Шрифт:
Интервал:
Закладка:
По более позднему (1927) свидетельству одного из делегатов XXII Ленинградской губернской конференции РКП(б) от Выборгской районной организации партии, на этой конференции «…выборгская делегация выражала мнение, противоположное настроениям зиновьевской группы»[516]. Когда Емельяну Ярославскому не давали слова для обозначения позиции ЦК и ЦКК РКП(б), Григорий Зиновьев «…вынужден был прийти к нашей делегации, и мы поставили ему вопрос такого порядка: “Мы чувствуем, что вы ведете спор с Московской организацией, в чем дело? Какие у вас разногласия с Центральным Комитетом?”»[517] Зиновьев ответил: «У нас принципиальных разногласий нет, есть отдельные недоговоренности; видите ли, т. Каменев отодвинут от партийной работы, возможно, что и меня скоро ототрут»[518] и т. д. Выборжцы не смогли скрыть своего удивления: «Что же, на этой основе разве может быть недоговоренность?» Григорий Евсеевич сказал осторожно: «По этим вопросам, думается, можно договориться»[519].
Как только в Ленинграде «ясно обозначились»[520] разногласия между зиновьевцами и сторонниками сталинско-бухаринского большинства ЦК, генсек настоял на узком совещании цекистов на дозволении будущей Новой оппозиции организационно оформиться. Этот трюк И.В. Сталин взял на вооружение из арсенала царской охранки, которая вначале любовно подкидывала информацию очередной террористической организации, а потом триумфально с нею разделывалась. В.В. Куйбышев вспоминал позднее «разговор с т. Сталиным и другими членами большинства ЦК», состоявшийся, когда стал известен «ход перевыборов в Ленинграде» и определился «характер губернской конференции». Была выдвинута идея о необходимости направления в город на Неве «некоторых членов ЦК» и самого Куйбышева как председателя ЦКК «для того, чтобы осветить все вопросы так, как они есть». И «не кто иной, как Сталин, высказывался за то, чтобы не делать этого…»[521]. И осудить оппозицию не на стадии зарождения, как это рекомендовал ЦКК В.И. Ленин в годы ее становления, а после оформления – со всеми политическими и организационными выводами в отношении оппозиционеров и, главное на данном этапе внутрипартийной борьбы, их вождей, и прежде всего Г.Е. Зиновьева как одного из претендентов на единоличную власть в РКП(б).
XIV Московской губернской конференцией РКП(б), состоявшейся практически одновременно с ленинградской (5—13 декабря 1925 г.), Ленинградская оппозиция уже была обвинена в меньшевизме – «ликвидаторстве» и «пораженстве»[522]. В своем выступлении 6 декабря Н.И. Бухарин прямо заявил об «ошибках со стороны некоторых руководителей ленинградского пролетариата». По словам Николая Ивановича, наметившаяся дискуссия могла быть «опасна» потому, что она совпала по времени «с некоторыми трудностями, вытекающими из хозяйственного положения»[523]. Ю.Н. Жуков справедливо признал данную партконференцию репетицией XIV съезда РКП(б) – ВКП(б) [524]. По свидетельству Г.Е. Зиновьева, «… еще не успели высохнуть чернила на резолюции, как были устроены районные собрания, где выступали организаторы с самыми издевательскими речами насчет “квартета” по отношению к целому ряду членов партии, которые заслужили в партии во всяком случае другого обращения»[525].

Описание задания:
Перечислите всех людей, которые названы по фамилии в отрывке о Ленинградской оппозиции. Опирайтесь исключительно на сведения из приведенного отрывка.

Перечень записей:
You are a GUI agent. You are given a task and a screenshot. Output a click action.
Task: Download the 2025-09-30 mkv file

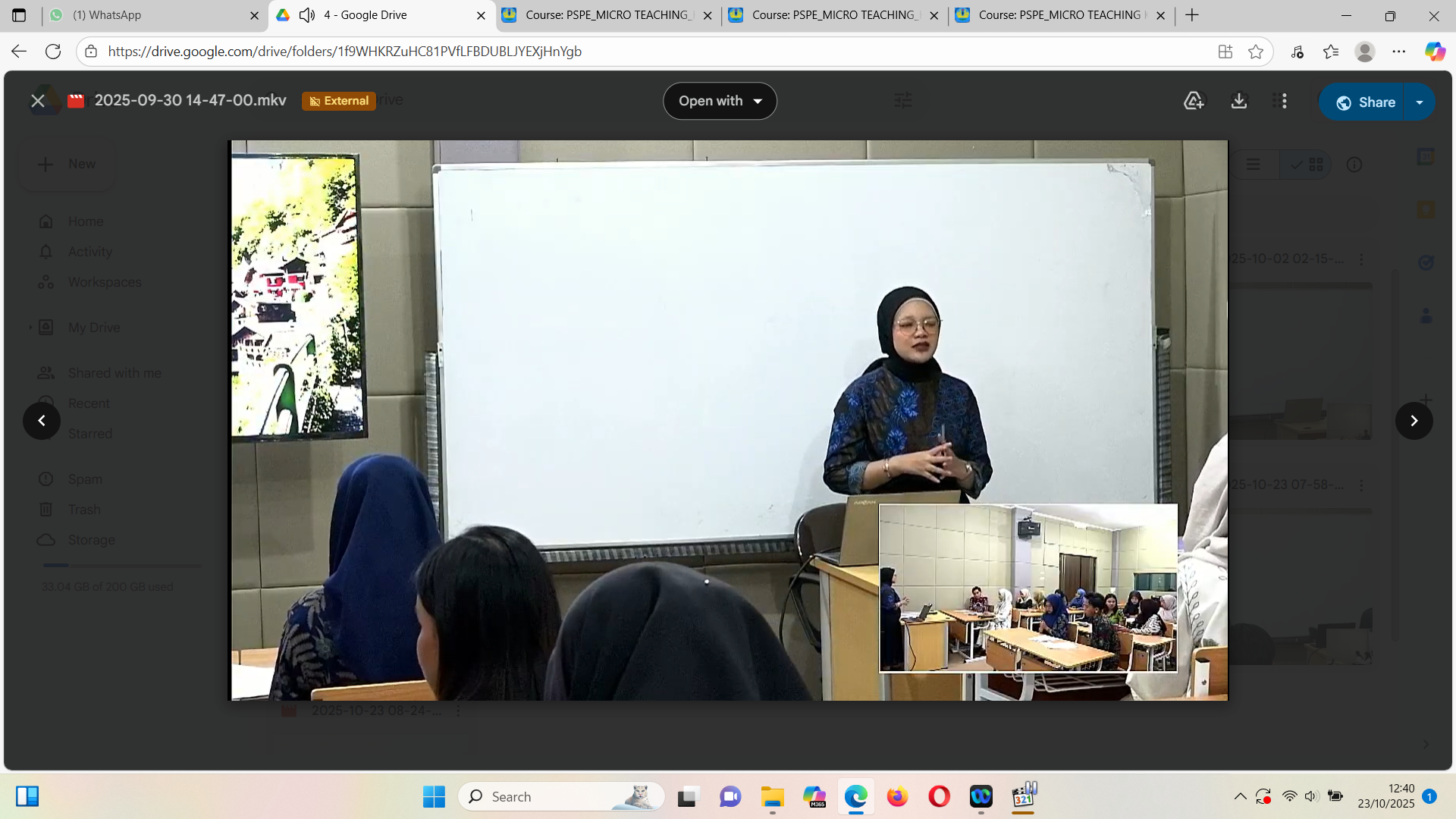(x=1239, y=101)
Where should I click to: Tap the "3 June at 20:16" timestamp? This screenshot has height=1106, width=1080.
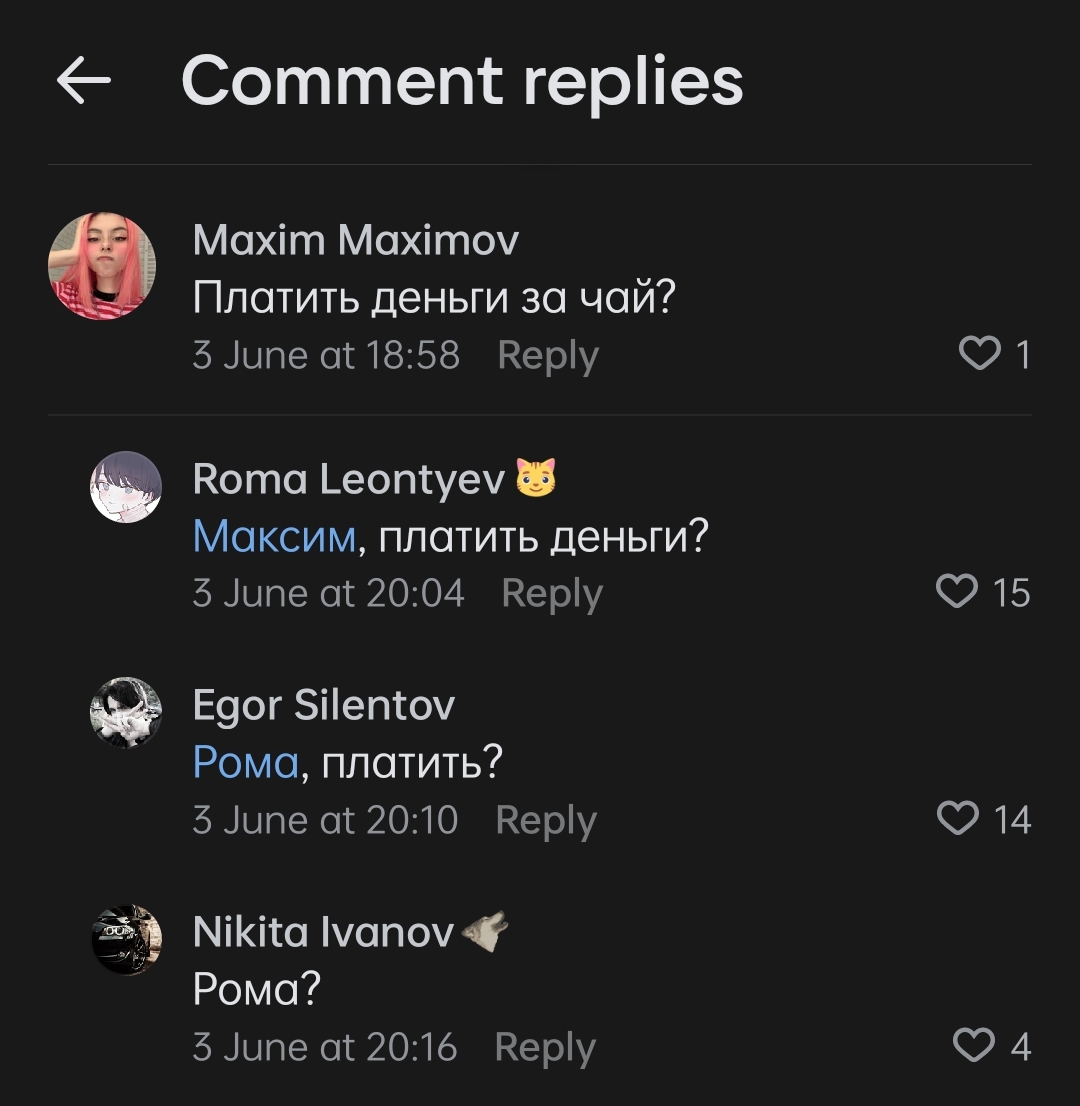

---

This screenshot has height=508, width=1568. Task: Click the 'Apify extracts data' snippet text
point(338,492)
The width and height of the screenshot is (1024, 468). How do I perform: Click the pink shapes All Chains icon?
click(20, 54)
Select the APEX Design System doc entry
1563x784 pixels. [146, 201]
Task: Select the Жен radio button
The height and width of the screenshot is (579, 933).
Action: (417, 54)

Ответ к задаче:
Емельян Ярославский, Г.Е. Зиновьев, Каменев, И.В. Сталин, В.В. Куйбышев, В.И. Ленин, Н.И. Бухарин, Ю.Н. Жуков.